COMMUNIQUÉ DU FRÈRE NICOLAS TIXIER, o.p.
Provincial de la province dominicaine de France
Ordre des Frères Prêcheurs
À partir du printemps 2019, relayant la parole des victimes, les médias ont révélé les abus sexuels que Thomas Philippe et Marie-Dominique Philippe ont commis pendant des décennies à l’encontre de dizaines de femmes consacrées ou laïques qui étaient sous leur emprise canonique ou spirituelle. Frères de sang et frères de religion, ils sont apparus à la source d’une scandaleuse déviation gnostique et sectaire dont ils couvraient leurs actions criminelles. Ce dévoilement a ébranlé les fondations dont ils étaient les figures tutélaires, l’Arche pour le premier, la communauté Saint-Jean pour le second. Elles ont
aussi gravement questionné l’Ordre dominicain dont ils étaient issus. Aussi ai-je demandé à l’historien Tangi Cavalin de constituer une commission indépendante de chercheurs qualifiés en sciences humaines afin qu’elle fasse la lumière sur cette affaire abyssale en examinant particulièrement le rôle de notre institution dans son traitement.
Au début janvier 2020, cette commission, qui s’est assurée des compétences reconnues de l’experte-psychiatre Caroline Mangin-Lazarus, de l’historienne Sabine Rousseau, des sociologues Charles Suaud et Nathalie Viet-Depaule, a débuté son enquête. Au cours de leurs trois années d’investigations menées en
France et à l’étranger, dont à Rome, ses membres ont procédé en toute liberté. À aucun moment, ni moi, ni nul autre dominicain ne sommes intervenus dans leurs travaux ou avons été informés de leurs avancements. Notre participation s’est strictement limitée à faciliter leur accès sans restriction aux archives, aux lieux, aux personnes et aux témoins qui étaient de notre ressort.

● **DONNÉES FOURNIES**:
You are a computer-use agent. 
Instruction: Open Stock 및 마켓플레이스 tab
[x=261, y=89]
---
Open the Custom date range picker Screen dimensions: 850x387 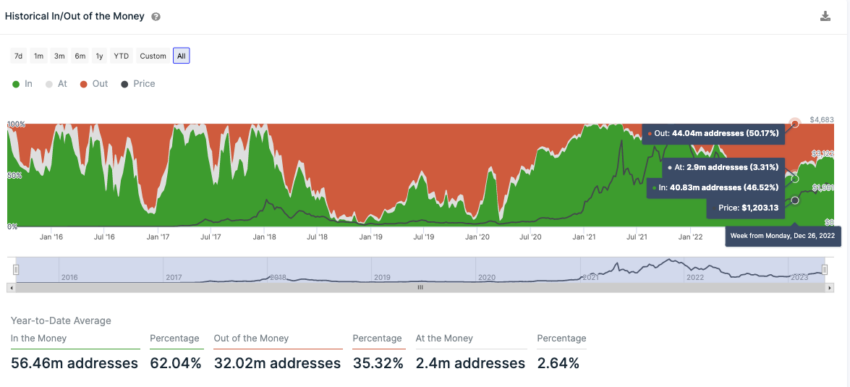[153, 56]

● **VOTRE OBJECTIF**:
Reproduisez à l'identique le passage du communiqué sur l'affaire des frères Philippe qui va de « Au début janvier » jusqu'à « de notre ressort. ».

● **CORRIGÉ DE L'EXERCICE**:
Au début janvier 2020, cette commission, qui s’est assurée des compétences reconnues de l’experte-psychiatre Caroline Mangin-Lazarus, de l’historienne Sabine Rousseau, des sociologues Charles Suaud et Nathalie Viet-Depaule, a débuté son enquête. Au cours de leurs trois années d’investigations menées en
France et à l’étranger, dont à Rome, ses membres ont procédé en toute liberté. À aucun moment, ni moi, ni nul autre dominicain ne sommes intervenus dans leurs travaux ou avons été informés de leurs avancements. Notre participation s’est strictement limitée à faciliter leur accès sans restriction aux archives, aux lieux, aux personnes et aux témoins qui étaient de notre ressort.